Other practices of eating. And yet, these practices that we have become well accustomed to have not always been so. And so, it is worth rethinking our diets, letting ourselves be inspired by other ways of eating. Keeping what works from our current practices, and reducing forms of eating that ultimately harm us all.

 

Interdependence. Finally, eating implies engulfing the bodies and matter of other beings, and in that sense, it is a reminder that we need others to survive. But also, that their production of life through the form of fruits and produce, is work. This perspective, can help us to think of the social life and contribution of non-human beings and with it, of our interdependence to survive.



🌱 Demand political and social structures that assure that food that is free of harmful pesticides, that is sourced locally, and that is conducive to less greenhouse gas emissions, is available to all. Food systems and eating practices for a good-life for all.

🌱 Reduce consumption of animal products.

🌱 Consume food that is free from pesticides.

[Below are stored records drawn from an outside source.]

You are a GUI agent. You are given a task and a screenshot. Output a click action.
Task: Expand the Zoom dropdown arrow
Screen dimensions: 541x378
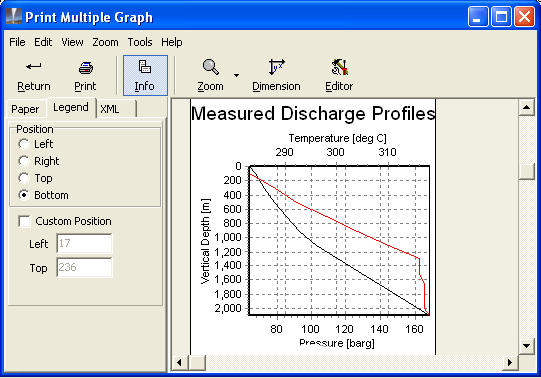pos(236,75)
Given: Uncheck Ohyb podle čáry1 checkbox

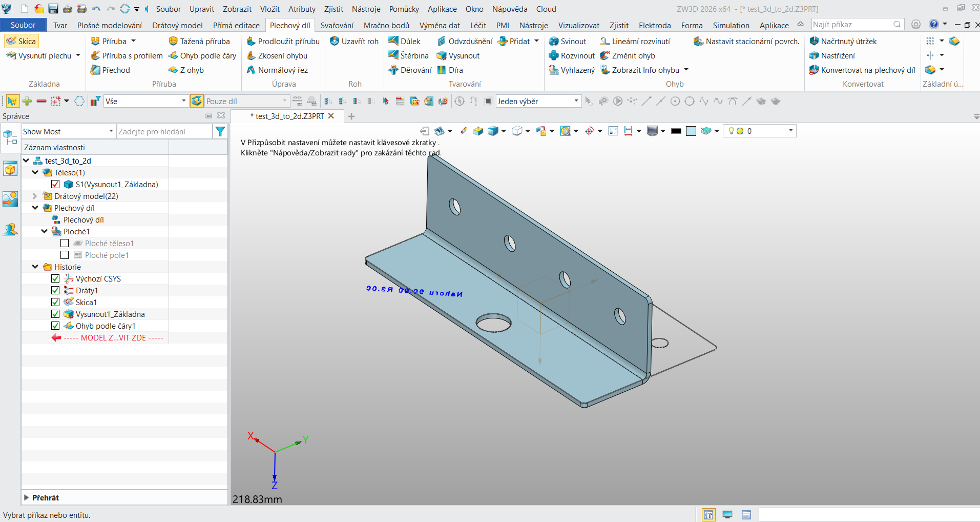Looking at the screenshot, I should click(55, 326).
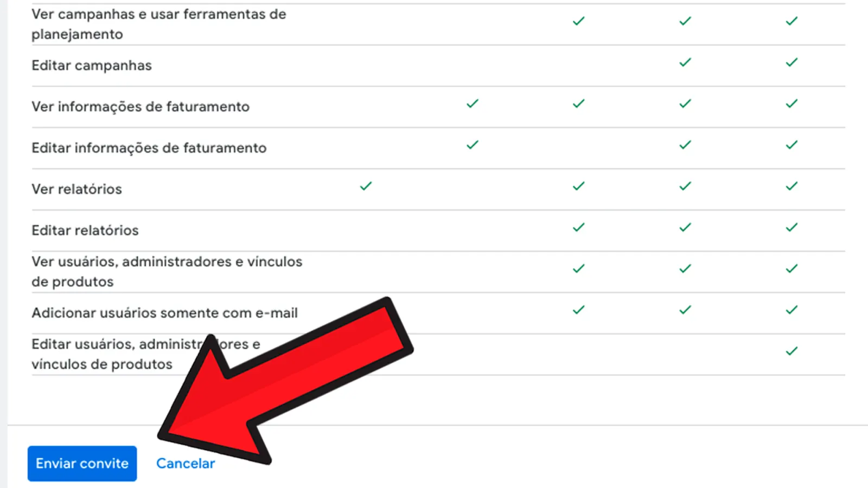Click first checkmark in Ver usuários, administradores row
Image resolution: width=868 pixels, height=488 pixels.
[579, 268]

🌱 Consume food that requires less transport wherever possible to reduce food mileage.

🌱 Avoid excessive food waste and spoilage.

🌱 Make natural, whole foods, or minimally processed foods the basis of your diet.

🌱 Center eating around pulses, mushrooms, whole grains, nuts, vegetables, and fruits.

🌱 Use oils, fats, salt, and sugar in small amounts when seasoning and cooking.

🌱 Eat regularly and whenever possible, in company.

🌱 Develop, exercise and share cooking skills.

🌱 Plan your time to make food and eating important in your life.

🌱 Acknowledge the work of life-reproduction of plants.